EXERCISE DETAILS: In the entries below, find the line containing "Screen dimensions: 1109x596", then copy it and every later line exactly, ending with the last line.

+ + + + + + +

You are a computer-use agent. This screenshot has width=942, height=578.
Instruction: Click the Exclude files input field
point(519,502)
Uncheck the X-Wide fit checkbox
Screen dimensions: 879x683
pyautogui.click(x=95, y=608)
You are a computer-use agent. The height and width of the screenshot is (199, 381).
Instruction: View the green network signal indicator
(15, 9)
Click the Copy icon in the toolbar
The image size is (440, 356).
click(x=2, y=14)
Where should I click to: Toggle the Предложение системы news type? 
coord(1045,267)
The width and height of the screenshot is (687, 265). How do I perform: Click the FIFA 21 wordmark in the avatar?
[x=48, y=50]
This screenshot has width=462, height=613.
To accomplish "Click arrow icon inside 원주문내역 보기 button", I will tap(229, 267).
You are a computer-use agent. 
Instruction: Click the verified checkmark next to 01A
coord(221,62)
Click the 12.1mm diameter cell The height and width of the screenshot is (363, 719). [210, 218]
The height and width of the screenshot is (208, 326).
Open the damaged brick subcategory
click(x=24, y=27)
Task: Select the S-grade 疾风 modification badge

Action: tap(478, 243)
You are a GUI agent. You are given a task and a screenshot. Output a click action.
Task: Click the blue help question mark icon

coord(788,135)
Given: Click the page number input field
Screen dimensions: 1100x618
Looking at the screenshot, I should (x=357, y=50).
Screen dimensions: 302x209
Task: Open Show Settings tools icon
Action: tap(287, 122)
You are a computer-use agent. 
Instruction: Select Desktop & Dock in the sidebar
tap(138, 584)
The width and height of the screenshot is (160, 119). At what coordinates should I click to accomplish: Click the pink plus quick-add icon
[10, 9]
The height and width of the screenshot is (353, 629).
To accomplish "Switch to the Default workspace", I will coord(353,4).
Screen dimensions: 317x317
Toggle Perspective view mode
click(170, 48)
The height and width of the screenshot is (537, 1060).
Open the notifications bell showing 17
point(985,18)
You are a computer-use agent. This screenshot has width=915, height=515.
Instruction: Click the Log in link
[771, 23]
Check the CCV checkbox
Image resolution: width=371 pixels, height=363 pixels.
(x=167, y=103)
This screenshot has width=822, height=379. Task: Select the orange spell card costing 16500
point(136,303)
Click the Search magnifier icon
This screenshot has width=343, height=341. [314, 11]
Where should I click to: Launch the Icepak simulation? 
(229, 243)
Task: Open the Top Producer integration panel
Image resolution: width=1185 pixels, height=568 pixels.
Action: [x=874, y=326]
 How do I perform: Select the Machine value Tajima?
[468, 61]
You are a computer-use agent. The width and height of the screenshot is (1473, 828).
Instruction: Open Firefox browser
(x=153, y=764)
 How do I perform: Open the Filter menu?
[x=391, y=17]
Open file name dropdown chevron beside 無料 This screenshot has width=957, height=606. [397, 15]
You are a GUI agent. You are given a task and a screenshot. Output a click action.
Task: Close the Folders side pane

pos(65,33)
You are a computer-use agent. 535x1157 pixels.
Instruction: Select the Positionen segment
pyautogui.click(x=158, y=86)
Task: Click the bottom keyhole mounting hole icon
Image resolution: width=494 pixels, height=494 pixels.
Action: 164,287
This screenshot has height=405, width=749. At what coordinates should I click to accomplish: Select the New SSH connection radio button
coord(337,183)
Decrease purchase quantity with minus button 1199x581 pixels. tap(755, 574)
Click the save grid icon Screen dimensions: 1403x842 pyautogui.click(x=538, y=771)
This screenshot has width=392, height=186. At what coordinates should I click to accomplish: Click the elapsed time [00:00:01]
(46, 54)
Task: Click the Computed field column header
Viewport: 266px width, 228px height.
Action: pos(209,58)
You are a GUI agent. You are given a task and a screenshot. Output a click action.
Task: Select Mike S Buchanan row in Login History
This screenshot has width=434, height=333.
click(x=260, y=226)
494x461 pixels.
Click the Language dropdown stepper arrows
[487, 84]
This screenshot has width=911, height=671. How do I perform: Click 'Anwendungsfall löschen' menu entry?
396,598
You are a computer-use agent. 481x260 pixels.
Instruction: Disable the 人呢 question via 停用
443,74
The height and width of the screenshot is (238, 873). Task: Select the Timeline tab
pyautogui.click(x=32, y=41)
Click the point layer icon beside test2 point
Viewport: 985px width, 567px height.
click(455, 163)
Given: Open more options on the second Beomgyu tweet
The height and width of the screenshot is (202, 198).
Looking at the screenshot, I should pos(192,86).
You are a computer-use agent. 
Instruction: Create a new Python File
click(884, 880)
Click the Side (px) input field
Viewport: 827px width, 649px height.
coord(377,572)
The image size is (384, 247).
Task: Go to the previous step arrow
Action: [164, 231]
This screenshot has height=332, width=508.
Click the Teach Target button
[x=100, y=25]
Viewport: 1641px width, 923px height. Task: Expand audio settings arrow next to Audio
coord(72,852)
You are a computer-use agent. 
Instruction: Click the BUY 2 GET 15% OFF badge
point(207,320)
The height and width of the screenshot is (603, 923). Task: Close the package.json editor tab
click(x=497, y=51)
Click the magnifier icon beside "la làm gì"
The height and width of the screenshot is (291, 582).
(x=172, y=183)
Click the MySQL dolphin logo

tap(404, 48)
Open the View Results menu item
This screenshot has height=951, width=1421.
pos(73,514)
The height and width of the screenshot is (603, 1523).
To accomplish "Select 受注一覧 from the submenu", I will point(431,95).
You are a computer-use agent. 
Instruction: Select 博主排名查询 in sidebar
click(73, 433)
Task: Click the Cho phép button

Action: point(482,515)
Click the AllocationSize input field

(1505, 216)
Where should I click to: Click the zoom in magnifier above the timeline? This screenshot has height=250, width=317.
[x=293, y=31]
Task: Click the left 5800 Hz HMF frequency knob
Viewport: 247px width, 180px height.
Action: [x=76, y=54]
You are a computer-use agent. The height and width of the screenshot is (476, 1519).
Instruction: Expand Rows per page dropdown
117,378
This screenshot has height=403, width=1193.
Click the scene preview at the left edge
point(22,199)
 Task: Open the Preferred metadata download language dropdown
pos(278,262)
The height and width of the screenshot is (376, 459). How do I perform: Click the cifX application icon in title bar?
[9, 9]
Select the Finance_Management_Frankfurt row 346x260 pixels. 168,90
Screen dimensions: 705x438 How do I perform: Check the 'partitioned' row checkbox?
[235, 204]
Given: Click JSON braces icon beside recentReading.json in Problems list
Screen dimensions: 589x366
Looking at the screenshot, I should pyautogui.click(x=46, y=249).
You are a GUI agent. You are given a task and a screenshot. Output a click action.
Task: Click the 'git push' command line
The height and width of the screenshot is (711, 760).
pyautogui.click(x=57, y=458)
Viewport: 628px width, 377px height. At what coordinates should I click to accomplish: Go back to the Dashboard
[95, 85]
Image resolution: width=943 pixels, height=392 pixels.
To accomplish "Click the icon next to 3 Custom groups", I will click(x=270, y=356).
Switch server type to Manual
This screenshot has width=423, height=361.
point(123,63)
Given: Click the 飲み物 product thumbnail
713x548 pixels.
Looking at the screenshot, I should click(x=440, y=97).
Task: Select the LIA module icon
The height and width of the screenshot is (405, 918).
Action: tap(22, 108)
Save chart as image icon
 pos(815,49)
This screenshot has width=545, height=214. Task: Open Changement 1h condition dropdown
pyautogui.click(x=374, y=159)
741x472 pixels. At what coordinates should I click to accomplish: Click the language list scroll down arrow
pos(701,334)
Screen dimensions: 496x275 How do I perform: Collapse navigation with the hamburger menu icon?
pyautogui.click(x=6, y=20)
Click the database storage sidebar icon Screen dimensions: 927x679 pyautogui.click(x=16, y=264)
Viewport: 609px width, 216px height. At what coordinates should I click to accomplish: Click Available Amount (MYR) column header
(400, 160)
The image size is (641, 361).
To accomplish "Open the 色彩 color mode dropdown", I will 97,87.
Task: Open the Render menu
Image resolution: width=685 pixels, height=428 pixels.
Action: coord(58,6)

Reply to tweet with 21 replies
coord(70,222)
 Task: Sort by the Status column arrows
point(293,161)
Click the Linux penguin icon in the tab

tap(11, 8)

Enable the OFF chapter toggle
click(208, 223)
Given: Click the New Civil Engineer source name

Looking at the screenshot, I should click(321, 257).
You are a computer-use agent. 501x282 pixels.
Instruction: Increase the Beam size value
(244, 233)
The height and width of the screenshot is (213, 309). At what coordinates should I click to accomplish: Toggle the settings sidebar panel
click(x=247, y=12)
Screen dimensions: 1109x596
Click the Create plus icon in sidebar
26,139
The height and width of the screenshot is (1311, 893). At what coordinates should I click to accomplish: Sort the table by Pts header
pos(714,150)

+ + + + + + +

RESPONSE:
Screen dimensions: 1109x596
Click the Create plus icon in sidebar
26,139
The height and width of the screenshot is (1311, 893). At what coordinates should I click to accomplish: Sort the table by Pts header
pos(714,150)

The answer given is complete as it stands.